*EXERCISE BRIEF*
Two lines in the listing below mark the span: one contains "[tabpanel] (154, 1347)" and one contains "CURRENT (1133, 311)". Reproduce both of them and everything between, exactly.

*SOURCE INFORMATION*
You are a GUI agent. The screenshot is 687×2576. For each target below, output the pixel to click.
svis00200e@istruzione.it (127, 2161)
==
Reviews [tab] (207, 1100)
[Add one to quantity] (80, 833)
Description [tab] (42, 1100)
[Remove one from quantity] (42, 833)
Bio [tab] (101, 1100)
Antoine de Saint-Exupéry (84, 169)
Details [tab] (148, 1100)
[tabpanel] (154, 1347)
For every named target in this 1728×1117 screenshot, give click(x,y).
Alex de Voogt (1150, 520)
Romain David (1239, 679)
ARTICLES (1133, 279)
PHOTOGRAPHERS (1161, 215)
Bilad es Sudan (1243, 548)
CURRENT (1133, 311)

*RESULT*
[tabpanel] (154, 1347)
For every named target in this 1728×1117 screenshot, give click(x,y).
Alex de Voogt (1150, 520)
Romain David (1239, 679)
ARTICLES (1133, 279)
PHOTOGRAPHERS (1161, 215)
Bilad es Sudan (1243, 548)
CURRENT (1133, 311)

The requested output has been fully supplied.